# Reading passage
'''
NYC utility probes electric flash that lit sky in eerie blue

NEW YORK (AP) — Electric utility Con Edison was working Friday to figure out what caused a high-voltage equipment failure that unleashed an otherworldly flash of bright blue light in the night sky over New York City.

The event Thursday caused power outages, briefly grounded flights at LaGuardia Airport and filled social media feeds with eerie photos, questions and jokes, to the point that the New York Police Department tweeted there was “no evidence of extraterrestrial activity.”

And a jocular Gov. Andrew Cuomo pulled out a space-alien mask at a news conference Friday, while assuring the public that the incident “was what it was represented to be: an electrical malfunction.”

It involved 20-foot-high (6-meter-high) equipment with cables carrying 138,000 volts, Con Ed officials said Friday. By comparison, a standard U.S. household gets 120-volt service.

“It was like a lightning bolt, essentially,” spokesman Bob McGee said.

Substations transform electricity that comes in from power plants at high voltage down to lower voltage levels, and send it on for use.

Thursday’s malfunction, at a power substation in the Astoria section of Queens, involved voltage-monitoring equipment, Con Ed Chairman John McAvoy said as he joined Cuomo at the substation.

“That piece of equipment failed in a very significant manner,” McAvoy said.

Normally, a circuit-breaker-like device intervenes and quickly cuts off power to the affected equipment if there’s an electrical fault, but that apparently didn’t happen Thursday as quickly as expected, McAvoy said. Instead, the electricity kept cycling through, causing the flash.

Across much of the nation’s most populous city, people looked up around 9:12 p.m. to see a pulsing orb of blue light that lasted a minute or more in the sky over Queens, casting the skyline into a strange silhouette.

“It was pitch black outside, and then suddenly the whole side of the eastern sky was lighting up and changing colors,” said Madeleine Frank Reeves, who saw the lights from her Upper West Side apartment.
'''
# Exercise requirements
(1) According to the article about the blue flash, how many volts did the cables in the failed equipment carry?
(2) Pull out the portion of the article between "And a jocular" and "Bob McGee said.", inclusive, copying it word for word.
The entries after this point have no connection to the article.

# Record set
'''
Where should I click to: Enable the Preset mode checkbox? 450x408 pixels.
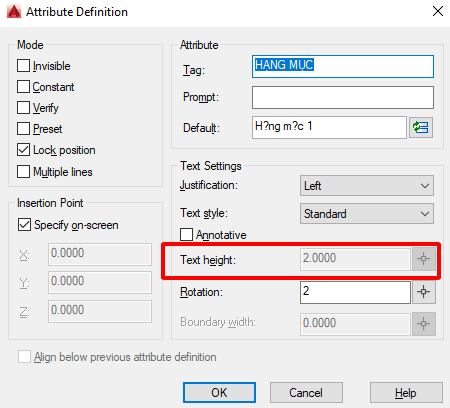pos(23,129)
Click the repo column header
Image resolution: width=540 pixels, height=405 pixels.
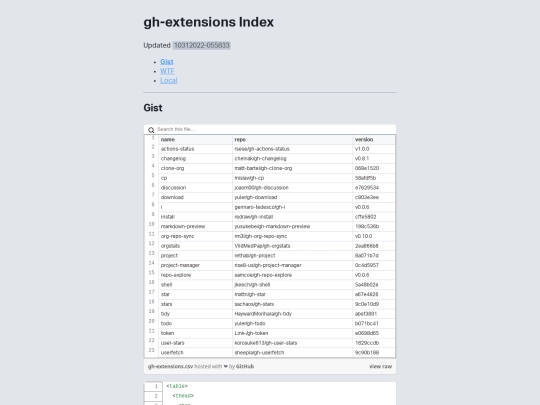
'''
'''
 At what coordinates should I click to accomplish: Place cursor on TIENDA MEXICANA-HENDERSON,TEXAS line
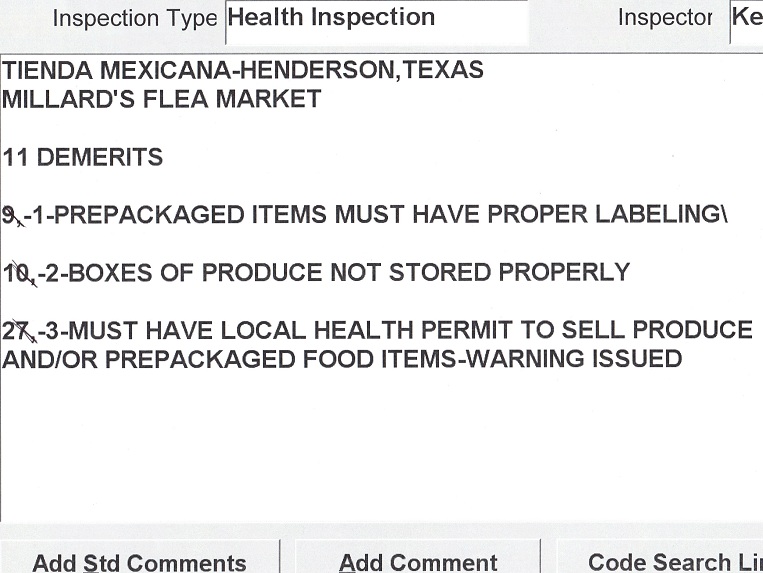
'''
# Expected responses
(1) 138,000 volts

(2)
And a jocular Gov. Andrew Cuomo pulled out a space-alien mask at a news conference Friday, while assuring the public that the incident “was what it was represented to be: an electrical malfunction.”

It involved 20-foot-high (6-meter-high) equipment with cables carrying 138,000 volts, Con Ed officials said Friday. By comparison, a standard U.S. household gets 120-volt service.

“It was like a lightning bolt, essentially,” spokesman Bob McGee said.